Dogs have a lot of admirable traits that humans can learn from. They can be tireless and persistent in pursuit of a goal, and they can work together very well with other dogs whether they’re pulling a sled, herding sheep, or hunting prey.
They are incredible listeners, although they listen to a lot more than just words. Every moment, your dog is reading your energy and your body language and reacting appropriately, whether you know it or not.
However, there is one trait that is practically synonymous with being a dog, and it’s also one of the greatest abilities they can teach us to have.
You’ve probably already guessed the answer: Loyalty. A dog will be loyal and faithful to her humans and almost nothing can break that bond. Even a dog that’s been abused will still come back to its owner. That’s how strong a dog’s loyalty can be.
Now cynical people would say, “Dogs are only loyal because you feed them,” But that’s not what’s really going on at all. It is true that dogs will take more quickly to strangers who give them treats, but the relationship between a dog and, for want of a better word, his owner goes way beyond anything as trivial as the dog seeing the person as a meal ticket.
And dogs will show loyalty to more than humans or other canines. Dogs have formed close bonds with all kinds of animals, including cats, owls, hamsters, orangutans, tigers, and even elephants. Needless to say, dogs in a pack are fiercely loyal to each other.
That’s part of what’s behind it. Dogs are pack animals, but they are capable of accepting animals of different species as part of their pack, and that includes us. They have an instinctual need to belong to a group. Once they are part of that group, they will devote all of their loyalty to it.
There’s more going on though and, in addition to a dog’s natural affinity for groups, there’s something else interesting that happens between them and humans. When a dog and their human look into each other’s eyes, both of them experience an increase in the hormone called oxytocin. This same hormone is involved in mother-child bonding during nursing and in the formation of romantic bonds between two humans. But its levels can also increase just by looking in a good friend’s eyes — or in the eyes of our four-footed best friends.
Two other interesting things about this phenomenon is that in a dog’s case the effect is enhanced when they smell a human giving off oxytocin, which is something their species can do; and that despite being dogs’ ancestors, wolves do not show any increase in oxytocin — although they are also not inclined to make eye contact with humans.

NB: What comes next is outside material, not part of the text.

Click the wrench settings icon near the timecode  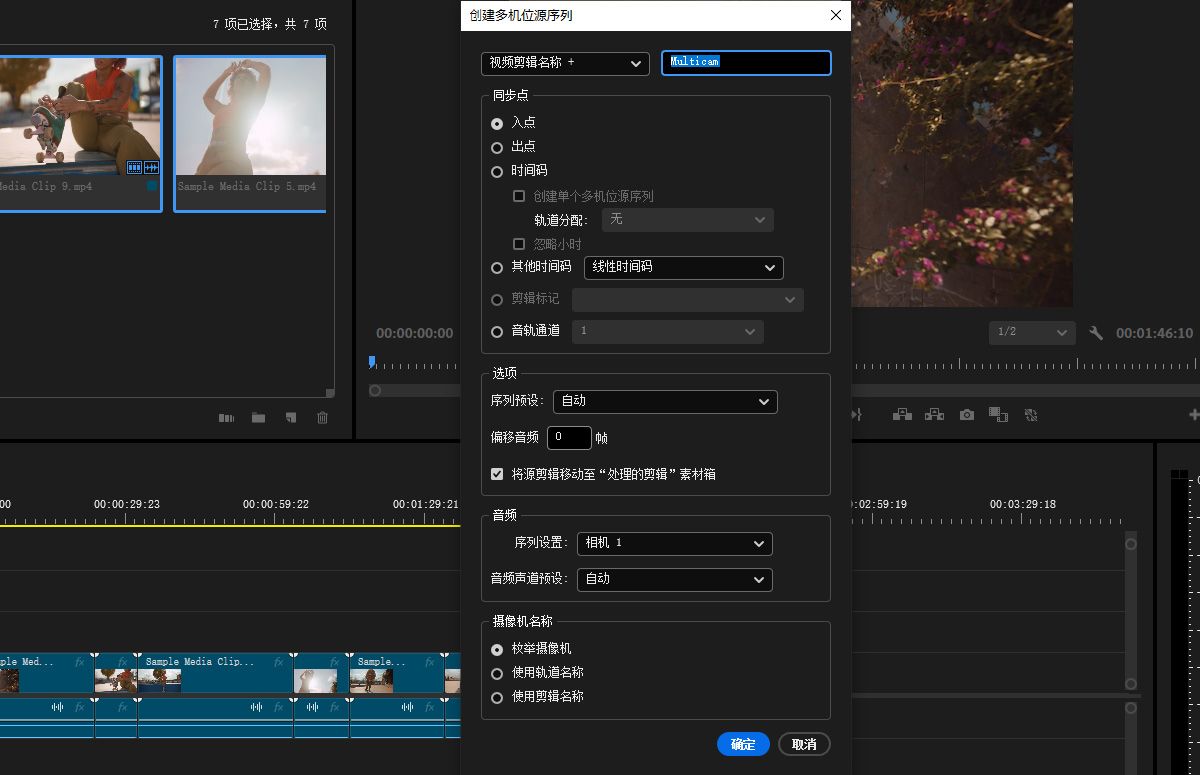coord(1097,332)
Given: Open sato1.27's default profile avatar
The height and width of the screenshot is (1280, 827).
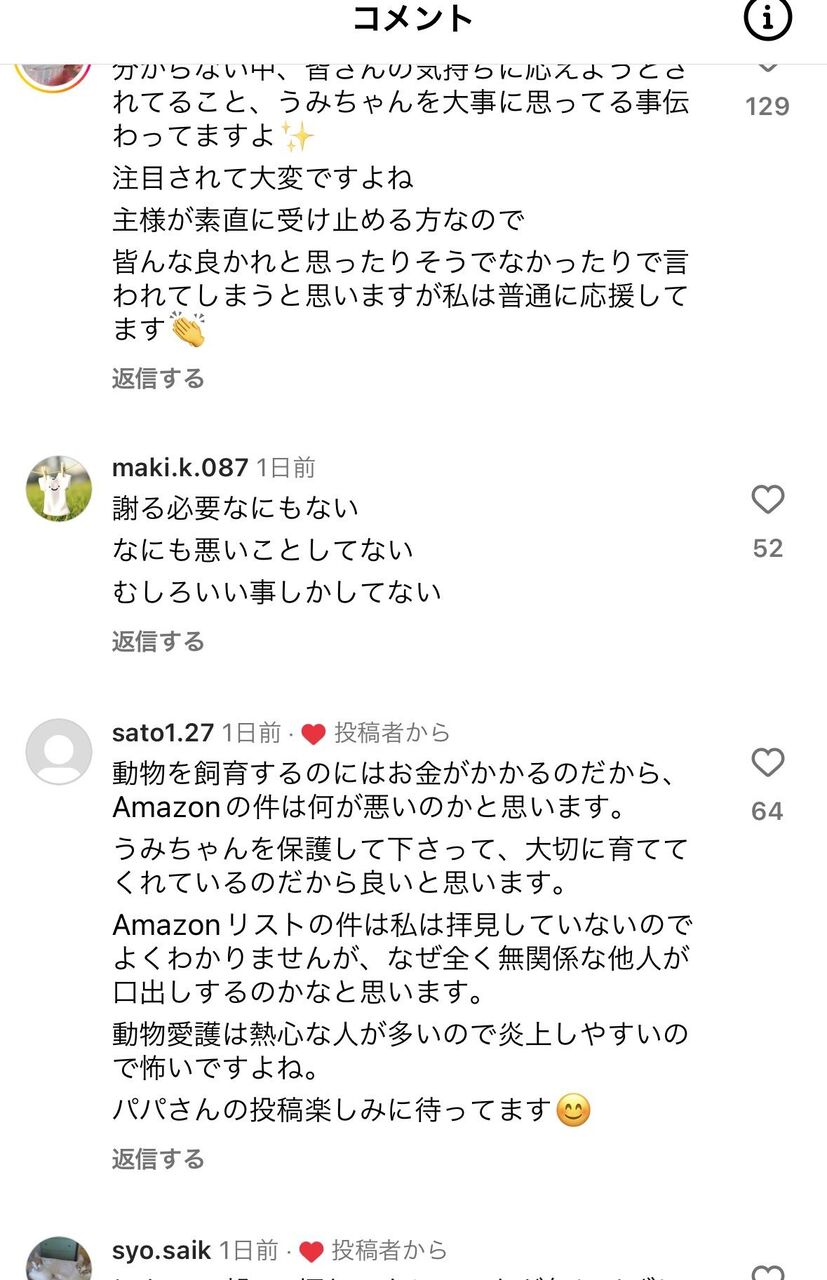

I have always had an affinity for all animals, even from before I can remember, but the thing I constantly remind myself is that the human-canine relationship is unique. And, when you really think about it, it’s pretty remarkable as well. We are two species of predators that have created such a strong bond that we live together exactly as if we were family, we are able to communicate despite not speaking the same languages, and the degree of trust between a person and their dog can be absolute.
A dog’s loyalty is something we should keep in mind when it comes to our friends and family because our dogs are already showing us how to have the best relationships possible with both. Be loyal and be trusting. Like your dog, always be there for the ones you care about.
And, beyond that, there’s another powerful reminder in a dog’s loyalty. If they can have such a connection with beings from another species, then why can we not show the same for all of the other members of our own species? I know that this is what they would call a “tall order,” but it’s still an idea worth thinking about, isn’t it?
At the very least, it’s just more proof that dogs have it all figured out, and we’re the ones who have to learn from them.
Stay calm, and be loyal to the ones you love!